<81>Des esprits échauffés la fureur effrénée,
Par des conseils cruels aigrie, empoisonnée,
Confondait tous les droits, ce qu'on pouvait tenter,
Et les objets sacrés qu'on devait respecter.
Ils osèrent saper les fondements du trône;
Mais votre fermeté soutint votre couronne.
Depuis, votre prudence, éludant leurs assauts,
Sut apaiser leur haine et mater leurs complots.
Qu'il en coûte, ma sœur, pour acquérir la gloire!
Depuis ce temps encore une trame plus noire,
Attaquant vos appuis, voulut vous isoler;
Sans honte à ses projets osant tout immoler,
Elle alluma soudain le flambeau de la guerre,
De ses bras énervés nous lança son tonnerre,
Poursuivit votre sang établi dans le Nord,
Et contre un empereur dirigea son effort.

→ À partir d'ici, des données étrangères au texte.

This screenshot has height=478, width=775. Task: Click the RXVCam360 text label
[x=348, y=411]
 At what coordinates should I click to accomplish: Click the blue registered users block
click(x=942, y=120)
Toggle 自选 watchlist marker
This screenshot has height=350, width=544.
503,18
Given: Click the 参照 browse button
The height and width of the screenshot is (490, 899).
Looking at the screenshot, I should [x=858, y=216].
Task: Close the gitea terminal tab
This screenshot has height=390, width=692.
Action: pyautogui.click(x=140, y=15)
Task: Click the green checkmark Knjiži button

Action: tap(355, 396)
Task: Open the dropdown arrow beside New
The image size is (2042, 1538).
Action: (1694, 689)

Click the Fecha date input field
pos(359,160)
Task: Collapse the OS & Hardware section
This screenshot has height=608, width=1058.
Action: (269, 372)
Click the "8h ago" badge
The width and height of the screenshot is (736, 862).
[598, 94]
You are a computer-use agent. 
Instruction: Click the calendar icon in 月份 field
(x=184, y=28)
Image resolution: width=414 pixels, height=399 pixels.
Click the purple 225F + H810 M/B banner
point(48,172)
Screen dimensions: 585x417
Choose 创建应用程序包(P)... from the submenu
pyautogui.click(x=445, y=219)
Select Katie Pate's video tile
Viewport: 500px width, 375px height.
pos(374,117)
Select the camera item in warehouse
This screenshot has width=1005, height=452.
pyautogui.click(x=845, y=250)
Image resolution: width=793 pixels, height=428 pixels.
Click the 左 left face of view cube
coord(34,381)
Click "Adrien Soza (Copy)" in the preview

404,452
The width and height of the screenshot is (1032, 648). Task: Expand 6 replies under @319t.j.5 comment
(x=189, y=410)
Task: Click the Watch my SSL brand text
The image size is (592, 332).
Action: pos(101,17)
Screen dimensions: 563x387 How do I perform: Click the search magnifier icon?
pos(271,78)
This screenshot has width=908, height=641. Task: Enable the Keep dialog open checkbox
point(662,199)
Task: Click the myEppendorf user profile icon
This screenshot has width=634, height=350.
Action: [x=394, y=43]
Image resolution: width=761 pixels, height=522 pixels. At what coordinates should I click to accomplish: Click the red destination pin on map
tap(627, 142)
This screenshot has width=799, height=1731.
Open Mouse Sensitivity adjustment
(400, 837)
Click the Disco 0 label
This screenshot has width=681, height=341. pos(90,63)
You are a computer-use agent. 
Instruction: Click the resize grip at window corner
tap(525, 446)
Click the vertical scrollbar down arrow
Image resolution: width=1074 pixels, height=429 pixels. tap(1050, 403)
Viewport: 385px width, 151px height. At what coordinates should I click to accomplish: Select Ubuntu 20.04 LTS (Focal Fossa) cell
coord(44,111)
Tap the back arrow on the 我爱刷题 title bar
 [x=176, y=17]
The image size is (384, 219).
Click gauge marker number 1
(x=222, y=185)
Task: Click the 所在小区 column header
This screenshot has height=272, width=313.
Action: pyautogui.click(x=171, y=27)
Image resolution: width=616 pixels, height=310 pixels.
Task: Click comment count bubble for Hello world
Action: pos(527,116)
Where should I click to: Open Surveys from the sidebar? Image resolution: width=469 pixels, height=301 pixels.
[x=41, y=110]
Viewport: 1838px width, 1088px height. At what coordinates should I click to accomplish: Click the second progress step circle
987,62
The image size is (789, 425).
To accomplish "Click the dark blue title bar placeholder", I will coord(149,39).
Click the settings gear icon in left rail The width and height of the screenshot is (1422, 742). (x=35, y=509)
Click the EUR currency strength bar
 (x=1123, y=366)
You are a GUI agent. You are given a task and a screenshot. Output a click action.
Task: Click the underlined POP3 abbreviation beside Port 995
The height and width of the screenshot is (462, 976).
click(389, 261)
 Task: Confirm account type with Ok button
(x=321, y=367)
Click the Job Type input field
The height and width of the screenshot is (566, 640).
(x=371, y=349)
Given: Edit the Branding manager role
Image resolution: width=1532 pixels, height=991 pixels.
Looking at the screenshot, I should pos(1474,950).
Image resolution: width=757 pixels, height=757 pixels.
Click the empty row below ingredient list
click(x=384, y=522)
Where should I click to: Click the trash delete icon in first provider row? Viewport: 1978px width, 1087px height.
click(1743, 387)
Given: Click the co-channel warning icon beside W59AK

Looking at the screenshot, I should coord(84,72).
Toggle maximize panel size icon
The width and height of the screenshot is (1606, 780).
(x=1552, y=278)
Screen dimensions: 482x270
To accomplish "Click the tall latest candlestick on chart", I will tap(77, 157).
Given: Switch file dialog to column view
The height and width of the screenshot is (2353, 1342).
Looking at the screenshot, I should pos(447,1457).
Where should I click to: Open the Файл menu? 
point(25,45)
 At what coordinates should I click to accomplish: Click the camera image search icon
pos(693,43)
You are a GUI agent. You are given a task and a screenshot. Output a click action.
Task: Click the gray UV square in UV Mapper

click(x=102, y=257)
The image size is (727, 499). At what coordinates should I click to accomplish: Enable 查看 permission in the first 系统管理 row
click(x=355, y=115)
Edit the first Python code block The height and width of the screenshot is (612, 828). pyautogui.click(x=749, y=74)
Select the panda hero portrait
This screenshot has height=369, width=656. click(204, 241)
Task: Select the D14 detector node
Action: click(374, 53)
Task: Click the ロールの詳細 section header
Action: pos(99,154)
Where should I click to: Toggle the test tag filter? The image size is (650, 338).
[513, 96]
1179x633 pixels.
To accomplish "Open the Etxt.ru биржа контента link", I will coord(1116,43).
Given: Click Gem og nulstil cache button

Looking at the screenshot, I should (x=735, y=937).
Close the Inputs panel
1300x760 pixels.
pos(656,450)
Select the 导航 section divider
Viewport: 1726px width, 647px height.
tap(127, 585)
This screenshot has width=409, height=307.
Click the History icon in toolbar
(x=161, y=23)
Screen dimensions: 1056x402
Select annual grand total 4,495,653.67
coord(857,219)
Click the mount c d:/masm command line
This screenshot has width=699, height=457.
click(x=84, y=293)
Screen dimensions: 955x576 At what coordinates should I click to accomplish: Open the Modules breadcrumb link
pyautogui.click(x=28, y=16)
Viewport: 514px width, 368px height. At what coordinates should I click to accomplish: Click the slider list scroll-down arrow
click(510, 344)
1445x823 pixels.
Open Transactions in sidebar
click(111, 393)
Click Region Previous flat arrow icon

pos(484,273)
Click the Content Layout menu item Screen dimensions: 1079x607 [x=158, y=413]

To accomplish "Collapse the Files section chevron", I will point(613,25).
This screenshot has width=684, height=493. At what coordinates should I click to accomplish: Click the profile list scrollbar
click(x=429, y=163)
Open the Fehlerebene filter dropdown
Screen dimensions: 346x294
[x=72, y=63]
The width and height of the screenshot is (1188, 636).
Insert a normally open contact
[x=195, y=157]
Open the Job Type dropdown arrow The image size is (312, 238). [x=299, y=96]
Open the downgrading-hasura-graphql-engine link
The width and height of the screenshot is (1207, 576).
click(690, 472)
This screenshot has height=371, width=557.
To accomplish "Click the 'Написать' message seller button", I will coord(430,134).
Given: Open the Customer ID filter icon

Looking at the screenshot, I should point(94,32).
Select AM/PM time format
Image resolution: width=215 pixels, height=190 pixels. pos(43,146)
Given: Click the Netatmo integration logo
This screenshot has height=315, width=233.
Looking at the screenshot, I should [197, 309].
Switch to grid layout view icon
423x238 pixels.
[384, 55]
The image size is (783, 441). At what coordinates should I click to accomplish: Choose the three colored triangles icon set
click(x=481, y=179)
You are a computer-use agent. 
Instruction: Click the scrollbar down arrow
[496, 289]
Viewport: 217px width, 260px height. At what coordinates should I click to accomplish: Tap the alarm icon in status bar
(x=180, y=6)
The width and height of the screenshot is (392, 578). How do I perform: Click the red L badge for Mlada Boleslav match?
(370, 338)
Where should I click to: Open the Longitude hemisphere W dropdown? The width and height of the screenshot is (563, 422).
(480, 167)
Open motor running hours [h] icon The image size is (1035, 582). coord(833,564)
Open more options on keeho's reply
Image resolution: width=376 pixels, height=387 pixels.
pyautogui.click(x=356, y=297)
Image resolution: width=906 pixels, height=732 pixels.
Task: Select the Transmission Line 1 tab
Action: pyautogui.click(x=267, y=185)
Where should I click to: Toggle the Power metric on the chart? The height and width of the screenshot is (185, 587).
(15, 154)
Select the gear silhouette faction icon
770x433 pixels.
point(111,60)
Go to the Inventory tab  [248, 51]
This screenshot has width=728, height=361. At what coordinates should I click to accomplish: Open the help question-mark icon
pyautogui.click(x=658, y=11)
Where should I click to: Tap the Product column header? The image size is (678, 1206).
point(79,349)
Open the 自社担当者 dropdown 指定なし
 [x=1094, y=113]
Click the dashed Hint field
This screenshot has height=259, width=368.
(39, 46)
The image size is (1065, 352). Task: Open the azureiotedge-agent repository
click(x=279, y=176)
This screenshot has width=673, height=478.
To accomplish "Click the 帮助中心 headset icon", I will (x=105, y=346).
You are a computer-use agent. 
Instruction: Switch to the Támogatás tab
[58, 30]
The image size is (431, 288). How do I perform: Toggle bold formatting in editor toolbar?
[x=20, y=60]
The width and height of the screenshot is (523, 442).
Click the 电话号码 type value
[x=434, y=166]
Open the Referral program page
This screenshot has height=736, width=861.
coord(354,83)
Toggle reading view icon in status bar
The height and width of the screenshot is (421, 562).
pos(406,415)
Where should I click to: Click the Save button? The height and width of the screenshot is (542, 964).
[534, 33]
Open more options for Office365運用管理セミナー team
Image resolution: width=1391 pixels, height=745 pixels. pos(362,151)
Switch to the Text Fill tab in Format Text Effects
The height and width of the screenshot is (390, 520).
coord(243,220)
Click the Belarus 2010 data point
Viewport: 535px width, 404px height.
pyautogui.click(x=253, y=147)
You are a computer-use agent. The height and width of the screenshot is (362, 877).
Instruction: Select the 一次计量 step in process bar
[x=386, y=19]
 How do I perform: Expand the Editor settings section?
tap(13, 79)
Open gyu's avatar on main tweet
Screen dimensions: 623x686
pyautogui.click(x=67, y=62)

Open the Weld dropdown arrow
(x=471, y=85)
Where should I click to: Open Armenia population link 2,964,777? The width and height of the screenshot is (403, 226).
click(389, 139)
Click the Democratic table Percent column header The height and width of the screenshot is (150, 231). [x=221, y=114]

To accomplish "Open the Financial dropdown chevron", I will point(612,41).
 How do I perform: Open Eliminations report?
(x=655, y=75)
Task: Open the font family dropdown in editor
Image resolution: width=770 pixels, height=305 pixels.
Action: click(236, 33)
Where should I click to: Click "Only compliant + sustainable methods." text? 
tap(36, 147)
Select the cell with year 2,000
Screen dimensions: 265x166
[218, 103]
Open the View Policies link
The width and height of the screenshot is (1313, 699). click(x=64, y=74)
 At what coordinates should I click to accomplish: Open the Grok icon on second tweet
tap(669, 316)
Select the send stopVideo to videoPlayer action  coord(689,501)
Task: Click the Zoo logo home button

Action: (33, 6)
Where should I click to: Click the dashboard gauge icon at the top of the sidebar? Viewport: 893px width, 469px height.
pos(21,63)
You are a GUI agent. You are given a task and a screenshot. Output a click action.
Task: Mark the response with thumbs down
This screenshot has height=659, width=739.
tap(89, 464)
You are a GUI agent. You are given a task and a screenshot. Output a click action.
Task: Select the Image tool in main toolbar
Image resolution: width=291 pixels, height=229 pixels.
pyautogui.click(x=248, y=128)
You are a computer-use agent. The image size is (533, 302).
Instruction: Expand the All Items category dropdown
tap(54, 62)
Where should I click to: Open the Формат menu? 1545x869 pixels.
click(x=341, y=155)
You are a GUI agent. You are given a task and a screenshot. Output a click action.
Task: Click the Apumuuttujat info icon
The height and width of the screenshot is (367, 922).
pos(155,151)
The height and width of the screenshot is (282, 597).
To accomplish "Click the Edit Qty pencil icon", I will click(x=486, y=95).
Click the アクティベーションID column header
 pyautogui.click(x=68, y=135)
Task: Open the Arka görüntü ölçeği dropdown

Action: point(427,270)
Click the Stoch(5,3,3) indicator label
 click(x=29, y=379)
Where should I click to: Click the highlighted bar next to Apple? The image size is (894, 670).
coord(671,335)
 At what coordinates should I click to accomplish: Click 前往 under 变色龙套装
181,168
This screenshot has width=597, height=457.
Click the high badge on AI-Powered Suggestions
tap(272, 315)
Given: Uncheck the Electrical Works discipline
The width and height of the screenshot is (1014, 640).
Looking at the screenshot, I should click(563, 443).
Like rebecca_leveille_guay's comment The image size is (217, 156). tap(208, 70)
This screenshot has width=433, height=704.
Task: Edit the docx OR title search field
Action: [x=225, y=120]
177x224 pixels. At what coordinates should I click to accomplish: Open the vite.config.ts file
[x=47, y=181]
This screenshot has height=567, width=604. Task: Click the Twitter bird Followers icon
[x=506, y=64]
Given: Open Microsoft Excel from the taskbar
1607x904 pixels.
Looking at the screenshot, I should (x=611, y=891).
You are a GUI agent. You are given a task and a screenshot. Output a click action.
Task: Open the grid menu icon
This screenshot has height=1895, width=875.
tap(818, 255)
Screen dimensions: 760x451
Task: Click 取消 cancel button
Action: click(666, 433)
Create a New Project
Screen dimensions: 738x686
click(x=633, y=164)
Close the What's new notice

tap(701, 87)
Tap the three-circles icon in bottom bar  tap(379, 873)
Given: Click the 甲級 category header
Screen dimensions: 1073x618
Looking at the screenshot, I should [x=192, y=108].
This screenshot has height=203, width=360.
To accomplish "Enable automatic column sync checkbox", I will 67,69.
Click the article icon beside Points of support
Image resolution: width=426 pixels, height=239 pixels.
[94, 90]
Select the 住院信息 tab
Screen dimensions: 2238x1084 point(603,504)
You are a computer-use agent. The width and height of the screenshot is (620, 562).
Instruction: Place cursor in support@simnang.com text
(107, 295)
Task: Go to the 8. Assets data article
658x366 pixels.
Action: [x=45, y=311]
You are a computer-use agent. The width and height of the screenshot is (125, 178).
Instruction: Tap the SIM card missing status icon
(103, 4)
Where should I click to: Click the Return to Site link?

A peine à tant de traits étiez-vous échappée,
A peine voyait-on la diète occupée
A rétablir la paix, objet de tous les vœux,
Que des troubles nouveaux et non moins dangereux
Remplirent votre cœur des plus vives alarmes.
Que ce royaume, ô dieux! vous a coûté de larmes!
La Discorde, en soufflant l'ardeur des factions,
Sut ranimer le feu de leurs dissensions,
Et, tournant contre vous leur noire perfidie,
En vous calomniant, aliéna la Russie.
La cabale, depuis, marchant le front levé,
De l'ordre se jouant par l'État approuvé,
Épuisait tous les fonds par sa folle dépense,
Et se plaisait à voir renaître l'indigence.
Le Roi, trop rabaissé, se vit, hélas! réduit
A voir en spectateur son royaume détruit;
Il fallut qu'il cédât à l'effort de l'orage,
Qu'il s'unît au parti qui lui faisait outrage;
Et sans que ses clients en fussent compromis,
Il agit de concert avec ses ennemis.